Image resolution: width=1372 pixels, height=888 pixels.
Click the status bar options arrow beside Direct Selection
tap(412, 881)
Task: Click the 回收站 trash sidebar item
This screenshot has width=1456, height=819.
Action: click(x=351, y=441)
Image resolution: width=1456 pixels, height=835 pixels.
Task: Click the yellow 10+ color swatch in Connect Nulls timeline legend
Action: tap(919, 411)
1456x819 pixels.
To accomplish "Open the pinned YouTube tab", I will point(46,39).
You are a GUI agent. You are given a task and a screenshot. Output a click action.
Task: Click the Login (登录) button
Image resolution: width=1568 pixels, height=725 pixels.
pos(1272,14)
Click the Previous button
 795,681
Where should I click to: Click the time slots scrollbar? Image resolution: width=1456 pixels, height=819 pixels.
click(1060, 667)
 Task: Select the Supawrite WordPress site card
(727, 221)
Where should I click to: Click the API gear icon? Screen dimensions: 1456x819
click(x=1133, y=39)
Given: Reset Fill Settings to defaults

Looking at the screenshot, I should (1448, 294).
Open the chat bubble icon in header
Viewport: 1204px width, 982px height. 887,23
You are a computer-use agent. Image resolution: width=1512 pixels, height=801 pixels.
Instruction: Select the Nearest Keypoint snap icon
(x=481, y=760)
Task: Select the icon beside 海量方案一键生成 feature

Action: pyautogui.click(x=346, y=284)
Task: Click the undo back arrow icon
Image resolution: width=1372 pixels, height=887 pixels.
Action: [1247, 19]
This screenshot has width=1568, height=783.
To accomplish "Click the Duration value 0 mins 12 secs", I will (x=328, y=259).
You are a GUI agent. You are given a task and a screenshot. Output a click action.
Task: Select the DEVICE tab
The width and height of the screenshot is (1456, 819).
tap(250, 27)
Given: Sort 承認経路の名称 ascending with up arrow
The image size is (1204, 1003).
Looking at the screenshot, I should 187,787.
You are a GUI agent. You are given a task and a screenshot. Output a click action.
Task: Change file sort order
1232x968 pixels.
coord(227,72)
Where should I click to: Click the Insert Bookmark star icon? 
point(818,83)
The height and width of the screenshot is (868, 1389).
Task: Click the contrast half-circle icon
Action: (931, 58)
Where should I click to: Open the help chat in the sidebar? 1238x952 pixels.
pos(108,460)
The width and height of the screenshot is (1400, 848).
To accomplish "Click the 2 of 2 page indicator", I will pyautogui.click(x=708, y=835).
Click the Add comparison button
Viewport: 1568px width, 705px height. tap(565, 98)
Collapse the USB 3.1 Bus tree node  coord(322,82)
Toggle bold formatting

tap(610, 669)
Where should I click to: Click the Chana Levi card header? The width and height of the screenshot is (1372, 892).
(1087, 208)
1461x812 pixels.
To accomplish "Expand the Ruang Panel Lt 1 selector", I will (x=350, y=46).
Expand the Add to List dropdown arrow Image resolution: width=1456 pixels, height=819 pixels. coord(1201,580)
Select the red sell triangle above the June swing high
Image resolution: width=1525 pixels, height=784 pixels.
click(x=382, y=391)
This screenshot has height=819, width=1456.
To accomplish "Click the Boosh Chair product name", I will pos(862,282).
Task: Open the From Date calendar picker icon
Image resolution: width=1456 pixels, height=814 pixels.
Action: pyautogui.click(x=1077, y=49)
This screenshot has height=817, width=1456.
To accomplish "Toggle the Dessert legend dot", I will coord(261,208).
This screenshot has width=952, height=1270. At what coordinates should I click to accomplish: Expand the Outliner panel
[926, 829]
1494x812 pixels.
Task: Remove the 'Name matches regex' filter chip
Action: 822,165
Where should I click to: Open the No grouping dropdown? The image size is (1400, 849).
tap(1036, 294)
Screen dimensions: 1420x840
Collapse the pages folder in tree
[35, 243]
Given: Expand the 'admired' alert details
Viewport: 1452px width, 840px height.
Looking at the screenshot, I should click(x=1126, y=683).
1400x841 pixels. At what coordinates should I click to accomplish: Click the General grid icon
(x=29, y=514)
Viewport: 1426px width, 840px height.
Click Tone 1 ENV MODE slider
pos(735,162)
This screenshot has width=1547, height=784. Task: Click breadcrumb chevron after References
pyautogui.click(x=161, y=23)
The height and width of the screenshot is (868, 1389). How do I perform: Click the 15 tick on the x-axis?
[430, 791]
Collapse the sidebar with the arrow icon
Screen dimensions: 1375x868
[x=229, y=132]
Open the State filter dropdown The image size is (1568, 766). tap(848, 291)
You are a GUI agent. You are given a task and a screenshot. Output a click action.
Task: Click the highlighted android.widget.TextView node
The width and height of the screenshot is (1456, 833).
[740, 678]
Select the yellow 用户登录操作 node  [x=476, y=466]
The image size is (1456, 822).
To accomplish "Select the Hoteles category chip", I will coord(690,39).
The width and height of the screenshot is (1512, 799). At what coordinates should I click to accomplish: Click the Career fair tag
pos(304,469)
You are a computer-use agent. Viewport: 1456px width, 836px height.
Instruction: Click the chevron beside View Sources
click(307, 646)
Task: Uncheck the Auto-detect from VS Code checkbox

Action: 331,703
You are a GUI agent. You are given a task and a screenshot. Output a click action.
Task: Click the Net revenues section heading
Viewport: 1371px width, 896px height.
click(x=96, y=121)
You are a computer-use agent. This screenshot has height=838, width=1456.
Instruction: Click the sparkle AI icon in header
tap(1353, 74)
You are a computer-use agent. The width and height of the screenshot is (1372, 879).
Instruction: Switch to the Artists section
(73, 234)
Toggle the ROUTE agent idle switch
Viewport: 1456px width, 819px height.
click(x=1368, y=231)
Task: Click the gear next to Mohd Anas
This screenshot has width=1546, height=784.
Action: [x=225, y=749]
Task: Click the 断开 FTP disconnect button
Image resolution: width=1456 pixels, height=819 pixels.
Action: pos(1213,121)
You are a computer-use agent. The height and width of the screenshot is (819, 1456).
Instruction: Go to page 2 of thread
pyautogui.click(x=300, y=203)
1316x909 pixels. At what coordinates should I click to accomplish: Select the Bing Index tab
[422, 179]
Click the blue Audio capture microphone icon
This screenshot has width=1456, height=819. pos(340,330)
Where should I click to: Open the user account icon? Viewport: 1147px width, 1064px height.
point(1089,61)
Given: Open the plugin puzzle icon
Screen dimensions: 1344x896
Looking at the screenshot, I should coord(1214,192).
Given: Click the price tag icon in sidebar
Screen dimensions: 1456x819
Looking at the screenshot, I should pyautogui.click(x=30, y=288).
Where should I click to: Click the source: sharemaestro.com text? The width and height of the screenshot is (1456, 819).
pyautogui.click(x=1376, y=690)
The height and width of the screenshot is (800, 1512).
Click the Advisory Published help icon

● **WHAT YOU HAVE TO DO**:
Using the records above, list each line that includes "node".

● **RESPONSE BELOW**:
Collapse the USB 3.1 Bus tree node  coord(322,82)
Task: Click the highlighted android.widget.TextView node
Select the yellow 用户登录操作 node  [x=476, y=466]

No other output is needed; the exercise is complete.